Operator is vulnerable to misoperations and drives the cluster to broken state

[hoyhbx]

Hello redis operator developers,

We found that many properties in the CR are very easy to drive the cluster into a broken state if not handled carefully. For example, when specifying a bad value for the properties in spec.redis.affinity, it causes the statefulSet to restart but the restarted pod cannot be scheduled. There are a lot of other examples include spec.redis.command which causes the Redis to not able to start, spec.redis.dnsPolicy, spec.redis.nodeSelector...

A concrete example is to submit the a CR with following advanced affinity

spec:
  redis:
    affinity:
      nodeAffinity:
        requiredDuringSchedulingIgnoredDuringExecution:
          nodeSelectorTerms:
          - matchExpressions:
            - key: kubernetes.io/hostname
              operator: In
              values:
              - 'NULL'
...

The operator updates the statefulSet which triggers a rolling update, but the newly started redis pod cannot be started because no node satisfies the affinity rule.
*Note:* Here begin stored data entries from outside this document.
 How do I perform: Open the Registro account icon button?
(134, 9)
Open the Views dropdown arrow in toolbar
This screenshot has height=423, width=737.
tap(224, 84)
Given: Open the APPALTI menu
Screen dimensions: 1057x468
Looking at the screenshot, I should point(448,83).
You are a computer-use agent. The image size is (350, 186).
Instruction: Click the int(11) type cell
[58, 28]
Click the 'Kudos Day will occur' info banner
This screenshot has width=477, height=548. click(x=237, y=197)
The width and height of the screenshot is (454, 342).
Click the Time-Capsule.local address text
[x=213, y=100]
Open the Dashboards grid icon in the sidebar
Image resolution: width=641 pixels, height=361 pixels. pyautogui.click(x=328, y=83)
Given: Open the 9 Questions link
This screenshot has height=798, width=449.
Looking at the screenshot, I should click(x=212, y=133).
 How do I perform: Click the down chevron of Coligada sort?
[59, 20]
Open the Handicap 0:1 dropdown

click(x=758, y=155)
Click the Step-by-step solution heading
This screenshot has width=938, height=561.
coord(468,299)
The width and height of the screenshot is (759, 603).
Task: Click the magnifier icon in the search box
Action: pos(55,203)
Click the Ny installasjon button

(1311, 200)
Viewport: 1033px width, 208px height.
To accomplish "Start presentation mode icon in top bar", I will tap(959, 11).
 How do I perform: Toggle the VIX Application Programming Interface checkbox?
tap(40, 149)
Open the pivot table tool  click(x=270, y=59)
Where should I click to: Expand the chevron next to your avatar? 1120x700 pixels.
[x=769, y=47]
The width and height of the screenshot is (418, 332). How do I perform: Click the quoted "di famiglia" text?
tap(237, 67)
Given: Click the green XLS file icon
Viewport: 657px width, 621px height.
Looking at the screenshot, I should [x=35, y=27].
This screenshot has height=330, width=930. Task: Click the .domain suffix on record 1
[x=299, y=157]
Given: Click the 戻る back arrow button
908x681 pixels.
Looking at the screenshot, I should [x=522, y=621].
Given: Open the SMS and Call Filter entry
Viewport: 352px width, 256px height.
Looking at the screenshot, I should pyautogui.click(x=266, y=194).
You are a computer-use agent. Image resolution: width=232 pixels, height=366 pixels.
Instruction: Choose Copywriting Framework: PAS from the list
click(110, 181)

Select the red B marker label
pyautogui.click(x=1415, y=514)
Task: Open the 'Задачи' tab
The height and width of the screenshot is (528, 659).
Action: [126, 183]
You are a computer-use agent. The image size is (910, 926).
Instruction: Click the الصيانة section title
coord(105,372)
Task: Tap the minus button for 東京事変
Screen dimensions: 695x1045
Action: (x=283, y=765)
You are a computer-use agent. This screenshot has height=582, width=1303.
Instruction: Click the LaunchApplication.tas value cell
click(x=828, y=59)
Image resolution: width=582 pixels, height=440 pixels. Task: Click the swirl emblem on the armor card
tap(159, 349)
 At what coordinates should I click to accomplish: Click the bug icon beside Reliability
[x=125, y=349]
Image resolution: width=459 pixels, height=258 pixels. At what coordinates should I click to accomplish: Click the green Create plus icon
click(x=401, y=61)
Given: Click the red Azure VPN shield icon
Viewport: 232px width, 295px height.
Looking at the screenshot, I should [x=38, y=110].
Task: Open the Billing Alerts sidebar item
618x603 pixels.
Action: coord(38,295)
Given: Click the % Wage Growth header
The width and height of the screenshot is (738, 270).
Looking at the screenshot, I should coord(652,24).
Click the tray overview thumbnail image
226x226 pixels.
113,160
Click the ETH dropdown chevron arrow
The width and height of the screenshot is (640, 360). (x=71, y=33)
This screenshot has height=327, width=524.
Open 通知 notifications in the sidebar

It causes severe consequences in production. We believe these are misoperation vulnerabilities where the operator fails to reject the misoperation from users. The operator uses controller-gen to automatically generate validations for many properties, but these static validations fall short for validating more complicated contraints, e.g. to reject an invalid nodeSelector needs knowledge of which nodes are available in Kubernetes cluster, validating whether Affinity rule is satisfiable requires the scheduler knowledge. Validating args needs system specific knowledge of redis

We want to open this issue to discuss what do you think should be the best practice to handle this issue, or what functionalities should the Kubernetes provide to make this validation easier. Is there a way to prevent the bad operation from happening in the first place, or there is a way for the operator to automatically recognize the statefulSet is stuck and perform an automatic recovery. If you know of any practical code fixes for this issue, we are also happy to send a PR for that.

We are also happy to provide the full list of properties which are vulnerable to misoperations if you are interested.

[github-actions[bot]]

This issue is stale because it has been open for 45 days with no activity.

[github-actions[bot]]

This issue was closed because it has been inactive for 14 days since being marked as stale.